İHBAR NİTELİĞİNDEKİ TEŞEKKÜR MESAJININ DERHAL GEREĞİ YAPILMALIDIR!

Milli Eğitim Bakanlığı’nın eğitimdeki yönetici koltuklarını liyakate değil iktidara sadakate göre doldurduğunun en güncel ve çarpıcı örneği Kütahya’nın Şaphane ilçesindeki skandal olmuştur.

Şaphane İlçe Milli Eğitim Müdürlüğü’ne atanan Halil Aktay’ın sosyal medya hesabından yaptığı heyecanlı paylaşım, aynı zamanda yandaş kadrolaşma sistemini de kademe kademe itiraf niteliğindedir.

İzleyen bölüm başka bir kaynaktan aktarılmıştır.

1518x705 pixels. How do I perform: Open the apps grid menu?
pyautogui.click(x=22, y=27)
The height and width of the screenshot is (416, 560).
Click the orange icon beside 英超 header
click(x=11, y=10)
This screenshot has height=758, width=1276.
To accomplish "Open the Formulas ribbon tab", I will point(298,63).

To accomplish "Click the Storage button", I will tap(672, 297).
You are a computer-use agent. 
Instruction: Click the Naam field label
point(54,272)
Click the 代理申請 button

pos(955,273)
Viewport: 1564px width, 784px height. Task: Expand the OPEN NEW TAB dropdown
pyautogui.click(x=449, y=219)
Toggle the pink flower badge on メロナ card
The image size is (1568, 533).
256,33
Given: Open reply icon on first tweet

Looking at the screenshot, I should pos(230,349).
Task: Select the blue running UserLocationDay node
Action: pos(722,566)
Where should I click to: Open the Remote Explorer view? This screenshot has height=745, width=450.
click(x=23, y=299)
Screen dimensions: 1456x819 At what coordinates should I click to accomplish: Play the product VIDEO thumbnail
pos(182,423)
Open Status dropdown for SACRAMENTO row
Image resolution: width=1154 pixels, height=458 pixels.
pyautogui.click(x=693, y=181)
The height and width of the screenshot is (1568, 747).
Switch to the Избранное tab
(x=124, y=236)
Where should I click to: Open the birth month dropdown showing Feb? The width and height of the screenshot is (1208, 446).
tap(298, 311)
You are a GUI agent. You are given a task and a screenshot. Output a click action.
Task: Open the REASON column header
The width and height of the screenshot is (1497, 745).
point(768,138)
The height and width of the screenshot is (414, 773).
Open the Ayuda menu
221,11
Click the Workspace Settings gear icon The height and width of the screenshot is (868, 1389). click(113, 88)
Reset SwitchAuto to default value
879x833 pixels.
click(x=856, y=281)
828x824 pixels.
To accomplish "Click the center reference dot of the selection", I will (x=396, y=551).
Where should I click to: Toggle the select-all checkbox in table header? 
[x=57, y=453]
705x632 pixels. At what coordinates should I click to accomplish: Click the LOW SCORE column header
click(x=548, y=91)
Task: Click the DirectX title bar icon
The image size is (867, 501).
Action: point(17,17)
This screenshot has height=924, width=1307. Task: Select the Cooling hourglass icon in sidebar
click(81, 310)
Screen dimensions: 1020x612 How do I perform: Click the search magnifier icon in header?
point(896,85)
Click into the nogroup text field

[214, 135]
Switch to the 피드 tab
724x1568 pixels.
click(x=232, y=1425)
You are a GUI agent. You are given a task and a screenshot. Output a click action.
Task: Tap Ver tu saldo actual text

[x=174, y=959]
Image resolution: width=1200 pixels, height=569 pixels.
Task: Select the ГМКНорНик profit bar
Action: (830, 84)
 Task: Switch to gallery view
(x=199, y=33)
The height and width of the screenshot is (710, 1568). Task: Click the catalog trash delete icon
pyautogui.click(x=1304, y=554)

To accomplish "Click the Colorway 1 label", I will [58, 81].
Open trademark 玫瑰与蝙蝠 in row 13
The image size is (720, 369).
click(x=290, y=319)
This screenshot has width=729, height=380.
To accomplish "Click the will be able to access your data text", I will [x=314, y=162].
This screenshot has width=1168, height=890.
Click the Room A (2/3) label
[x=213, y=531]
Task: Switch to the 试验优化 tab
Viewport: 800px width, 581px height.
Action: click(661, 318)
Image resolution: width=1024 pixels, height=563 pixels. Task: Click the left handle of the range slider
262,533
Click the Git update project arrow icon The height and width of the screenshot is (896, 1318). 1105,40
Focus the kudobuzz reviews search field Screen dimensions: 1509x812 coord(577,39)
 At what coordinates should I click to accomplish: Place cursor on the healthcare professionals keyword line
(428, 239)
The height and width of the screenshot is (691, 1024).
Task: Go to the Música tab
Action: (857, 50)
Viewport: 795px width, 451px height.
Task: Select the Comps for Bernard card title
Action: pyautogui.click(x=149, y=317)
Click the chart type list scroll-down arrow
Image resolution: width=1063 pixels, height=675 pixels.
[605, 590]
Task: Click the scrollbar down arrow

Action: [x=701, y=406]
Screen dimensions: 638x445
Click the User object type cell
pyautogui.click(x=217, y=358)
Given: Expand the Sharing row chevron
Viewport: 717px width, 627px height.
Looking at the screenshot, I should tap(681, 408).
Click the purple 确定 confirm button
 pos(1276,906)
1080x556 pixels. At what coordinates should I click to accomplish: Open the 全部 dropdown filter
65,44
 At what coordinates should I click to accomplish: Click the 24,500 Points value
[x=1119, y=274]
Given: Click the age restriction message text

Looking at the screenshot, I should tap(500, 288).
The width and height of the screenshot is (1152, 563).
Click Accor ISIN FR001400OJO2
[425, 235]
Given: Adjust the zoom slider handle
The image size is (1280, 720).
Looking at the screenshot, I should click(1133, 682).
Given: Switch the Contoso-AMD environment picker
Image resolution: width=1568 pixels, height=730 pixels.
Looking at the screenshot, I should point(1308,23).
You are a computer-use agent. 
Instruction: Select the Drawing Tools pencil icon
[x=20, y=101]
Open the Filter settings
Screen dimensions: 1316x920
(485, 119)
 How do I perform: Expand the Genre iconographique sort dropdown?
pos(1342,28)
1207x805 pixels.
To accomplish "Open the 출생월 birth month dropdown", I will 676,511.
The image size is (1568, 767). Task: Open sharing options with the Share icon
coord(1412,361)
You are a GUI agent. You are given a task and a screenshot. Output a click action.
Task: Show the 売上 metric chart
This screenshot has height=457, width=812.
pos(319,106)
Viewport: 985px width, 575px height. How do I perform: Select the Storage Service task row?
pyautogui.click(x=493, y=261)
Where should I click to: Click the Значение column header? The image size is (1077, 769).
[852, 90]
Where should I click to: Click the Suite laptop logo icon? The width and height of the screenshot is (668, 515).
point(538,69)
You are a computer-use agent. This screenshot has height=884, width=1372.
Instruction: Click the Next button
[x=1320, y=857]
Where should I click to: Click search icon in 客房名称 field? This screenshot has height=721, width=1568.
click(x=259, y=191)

Normalde ilçe milli eğitim müdürlüğüne atanan bir şahsın; o güne kadarki çalışma arkadaşlarına, kendisine eğitim veren öğretmenlere, desteği için ailesine teşekkür etmesi ve laik eğitim için emek vereceğini ilan etmesini bekleyebilirsiniz. Ancak çiçeği burnunda ilçe eğitim müdürü Aktay’ın ulu orta yazdığı mesaj şöyledir: “Bizi buraya görevlendiren başta Ak Parti Kütahya Milletvekilimiz Adil Biçer, İsmail Çağlar Bayırcı, Mehmet Demir’e, Ak Parti İl Başkanı Mustafa Önsay’a, İl Milli Eğitim Müdürümüz Hasan Başyiğit’e, Memur Sen başkanımız Fatih Köse’ye, Simav Ak Parti İlçe Başkanı Orhan Akboğa’ya teşekkür ediyorum.”

İtiraf ve ihbar niteliği taşıyan bu mesajdaki “beni görevlendiren” ifadesi, söz konusu atamanın kimlerin hatırı ve torpiliyle gerçekleştirildiğini açıkça ortaya koymaktadır. Bu mesajdaki mekanizmanın sadece bu ilçe değil tüm Türkiye’de geçerli olduğu göz önüne alındığında, bu mesaj aynı zamanda Milli Eğitim Bakanı’nın seçim öncesi vadedilenin aksine bir torpil sistemi olan mülakatı neden kaldırmadığının da cevabıdır.

İlerici eğitim emekçilerinin sosyal medyada yaptığı basit memleket meseleleri değerlendirmelerini dahi soruşturma konusu yapan MEB, en azından utanma belasına, bu mesajın üzerine soruşturma başlatmalıdır.

Mesajda ismi geçen şahısların, bu atamada nasıl ‘yardımlarının’ bulunduğu kamuoyuna net bir şekilde açıklanmalıdır.

Eğitim-İş olarak altını çiziyoruz:

Diğer liyakatsiz atamalarda olduğu gibi bu işin de peşini bırakmayacağız. Milli eğitim müdürlüklerinin parti şubesine dönüştürülmesine, o koltukları gerçekten hak eden eğitimcilerin bu şekilde haklarının yenmesine sessiz kalmayacağız.

Bu rezalete ilişkin gereken adımlar derhal atılmazsa hem hukuki mücadele başlatacak hem de bu rezaleti tüm örgütlü gücümüzle protesto edecek, kamuoyuna en etkin biçimde duyuracağız.

Milli eğitimin sahipsiz olmadığını göstereceğiz!